My vote is for more attention to distribution.
American businesses know U.S. business systems intimately. They have an advantage in cultural as well as linguistic fluency. They have long and deep relationships with wholesalers and retailers. We’re not talking competition on Internet time here. Well into the future, Pacific-based corporations – even those with U.S. subsidiaries – will be disadvantaged in the nuts and bolts of overseeing how their products are marketed by trade partners.
What’s more, end customers are showing resistance to the low-price pitch when it’s attached to bland, shoddy or possibly unsafe products. Now is the time for mature Western manufacturing enterprises to step it up, and differentiate in a space where their ultra-low price rivals simply cannot: on-time deliveries, in-store training, more flexible returns procedures, and above all by putting superior knowledge of the end customer to work in the retail sales environment.

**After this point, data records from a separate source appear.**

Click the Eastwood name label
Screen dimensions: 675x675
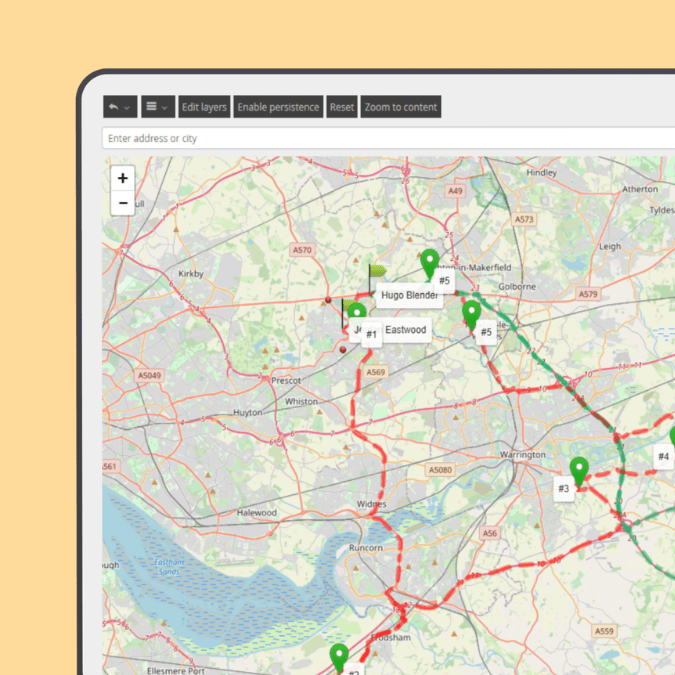(406, 329)
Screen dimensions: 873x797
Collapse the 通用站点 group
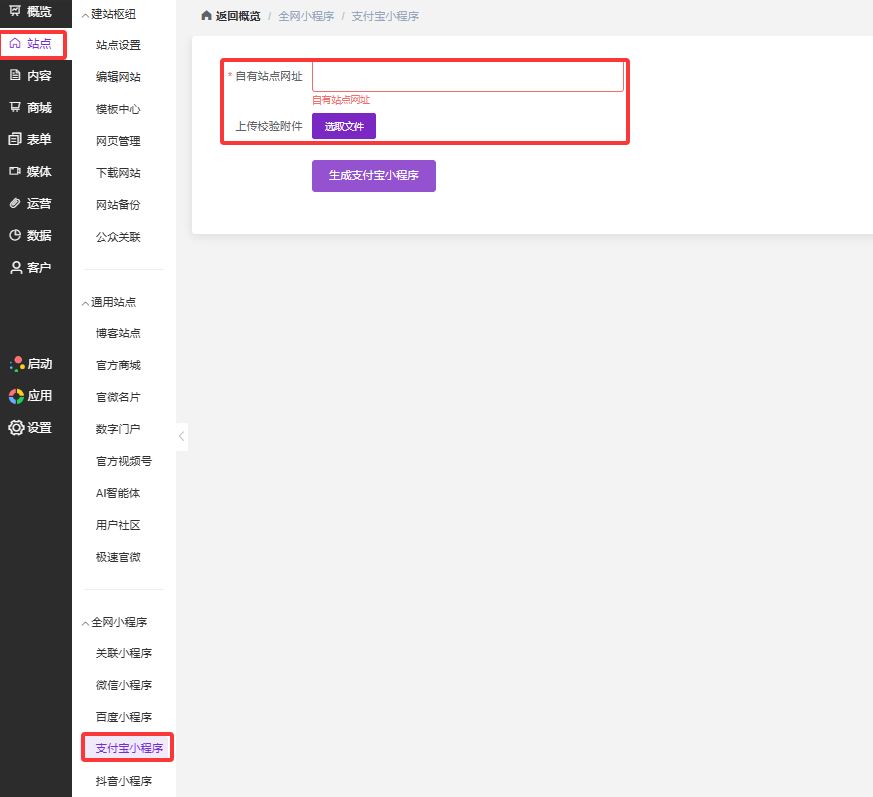tap(85, 301)
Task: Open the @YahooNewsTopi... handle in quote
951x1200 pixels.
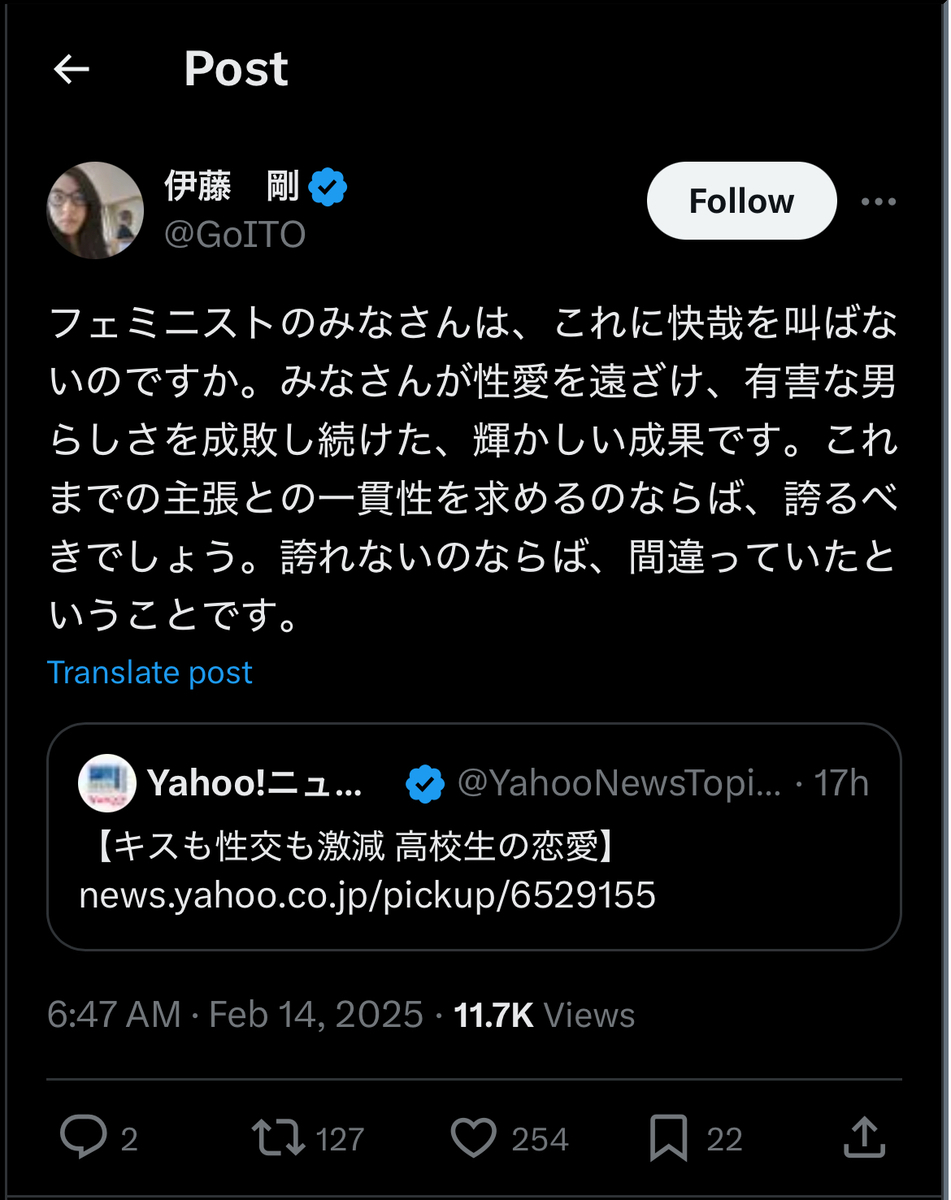Action: point(619,785)
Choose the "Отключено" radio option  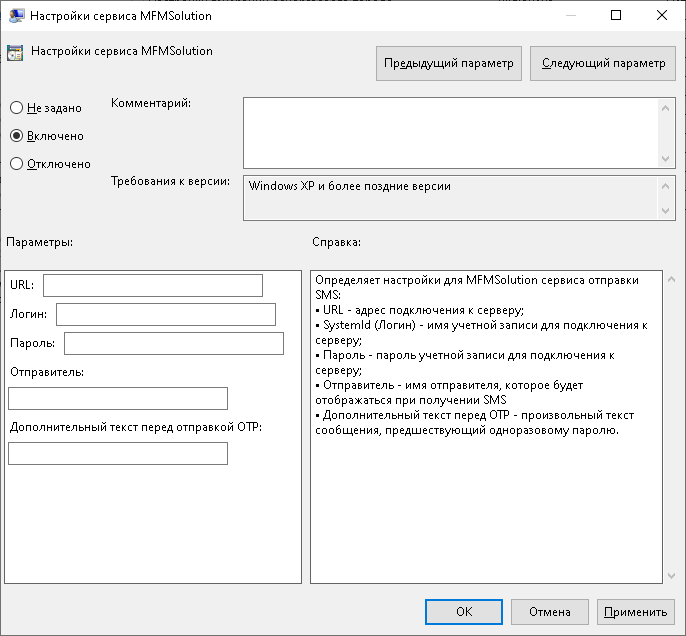(x=16, y=164)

Customers will respond positively.
What is more, U.S. legal precedent now allows the possibility for manufacturers to set prices for their goods at the retail point of sale (see prior 360 Degree View post: Signs of a New Distribution Era Emerging). In other words, a branded manufacturer can work on distribution differentiation selectively with a few quality retailers, every party assured that a store down the street will not undercut them.